#### [WHAT YOU SHOULD DO]
Copy out every line of the material below with no changes at all.

#### [Stored items]
################

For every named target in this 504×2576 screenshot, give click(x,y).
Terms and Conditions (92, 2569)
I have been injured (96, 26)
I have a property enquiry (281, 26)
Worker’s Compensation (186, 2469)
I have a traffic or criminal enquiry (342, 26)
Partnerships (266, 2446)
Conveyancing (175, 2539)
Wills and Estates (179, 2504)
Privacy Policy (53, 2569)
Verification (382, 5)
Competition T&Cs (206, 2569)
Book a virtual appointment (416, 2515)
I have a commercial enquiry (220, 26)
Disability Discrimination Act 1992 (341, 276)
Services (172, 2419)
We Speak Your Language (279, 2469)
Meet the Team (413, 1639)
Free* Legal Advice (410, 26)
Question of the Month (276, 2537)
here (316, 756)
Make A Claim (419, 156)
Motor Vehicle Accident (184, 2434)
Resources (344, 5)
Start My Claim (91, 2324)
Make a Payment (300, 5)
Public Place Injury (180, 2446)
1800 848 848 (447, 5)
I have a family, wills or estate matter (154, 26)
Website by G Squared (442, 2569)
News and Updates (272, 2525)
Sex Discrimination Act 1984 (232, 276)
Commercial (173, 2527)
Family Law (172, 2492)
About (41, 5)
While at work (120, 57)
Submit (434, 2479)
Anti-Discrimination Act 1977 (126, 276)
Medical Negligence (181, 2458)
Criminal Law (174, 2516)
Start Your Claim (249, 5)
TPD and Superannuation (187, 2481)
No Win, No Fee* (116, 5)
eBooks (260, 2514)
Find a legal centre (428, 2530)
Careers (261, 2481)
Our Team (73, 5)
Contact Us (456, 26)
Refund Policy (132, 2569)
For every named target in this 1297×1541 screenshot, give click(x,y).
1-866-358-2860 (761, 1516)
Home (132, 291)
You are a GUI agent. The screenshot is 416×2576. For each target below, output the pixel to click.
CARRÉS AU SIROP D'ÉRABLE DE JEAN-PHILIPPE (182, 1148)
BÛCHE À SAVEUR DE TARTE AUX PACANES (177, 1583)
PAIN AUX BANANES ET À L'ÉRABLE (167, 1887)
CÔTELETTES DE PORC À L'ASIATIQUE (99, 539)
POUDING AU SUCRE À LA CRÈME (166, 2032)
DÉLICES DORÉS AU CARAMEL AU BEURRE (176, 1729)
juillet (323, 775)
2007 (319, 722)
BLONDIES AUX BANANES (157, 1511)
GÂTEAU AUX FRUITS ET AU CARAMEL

################

#### [FINISHED EXERCISE]
For every named target in this 504×2576 screenshot, give click(x,y).
Terms and Conditions (92, 2569)
I have been injured (96, 26)
I have a property enquiry (281, 26)
Worker’s Compensation (186, 2469)
I have a traffic or criminal enquiry (342, 26)
Partnerships (266, 2446)
Conveyancing (175, 2539)
Wills and Estates (179, 2504)
Privacy Policy (53, 2569)
Verification (382, 5)
Competition T&Cs (206, 2569)
Book a virtual appointment (416, 2515)
I have a commercial enquiry (220, 26)
Disability Discrimination Act 1992 (341, 276)
Services (172, 2419)
We Speak Your Language (279, 2469)
Meet the Team (413, 1639)
Free* Legal Advice (410, 26)
Question of the Month (276, 2537)
here (316, 756)
Make A Claim (419, 156)
Motor Vehicle Accident (184, 2434)
Resources (344, 5)
Start My Claim (91, 2324)
Make a Payment (300, 5)
Public Place Injury (180, 2446)
1800 848 848 (447, 5)
I have a family, wills or estate matter (154, 26)
Website by G Squared (442, 2569)
News and Updates (272, 2525)
Sex Discrimination Act 1984 (232, 276)
Commercial (173, 2527)
Family Law (172, 2492)
About (41, 5)
While at work (120, 57)
Submit (434, 2479)
Anti-Discrimination Act 1977 (126, 276)
Medical Negligence (181, 2458)
Criminal Law (174, 2516)
Start Your Claim (249, 5)
TPD and Superannuation (187, 2481)
No Win, No Fee* (116, 5)
eBooks (260, 2514)
Find a legal centre (428, 2530)
Careers (261, 2481)
Our Team (73, 5)
Contact Us (456, 26)
Refund Policy (132, 2569)
For every named target in this 1297×1541 screenshot, give click(x,y).
1-866-358-2860 (761, 1516)
Home (132, 291)
You are a GUI agent. The screenshot is 416×2576. For each target below, output the pixel to click.
CARRÉS AU SIROP D'ÉRABLE DE JEAN-PHILIPPE (182, 1148)
BÛCHE À SAVEUR DE TARTE AUX PACANES (177, 1583)
PAIN AUX BANANES ET À L'ÉRABLE (167, 1887)
CÔTELETTES DE PORC À L'ASIATIQUE (99, 539)
POUDING AU SUCRE À LA CRÈME (166, 2032)
DÉLICES DORÉS AU CARAMEL AU BEURRE (176, 1729)
juillet (323, 775)
2007 (319, 722)
BLONDIES AUX BANANES (157, 1511)
GÂTEAU AUX FRUITS ET AU CARAMEL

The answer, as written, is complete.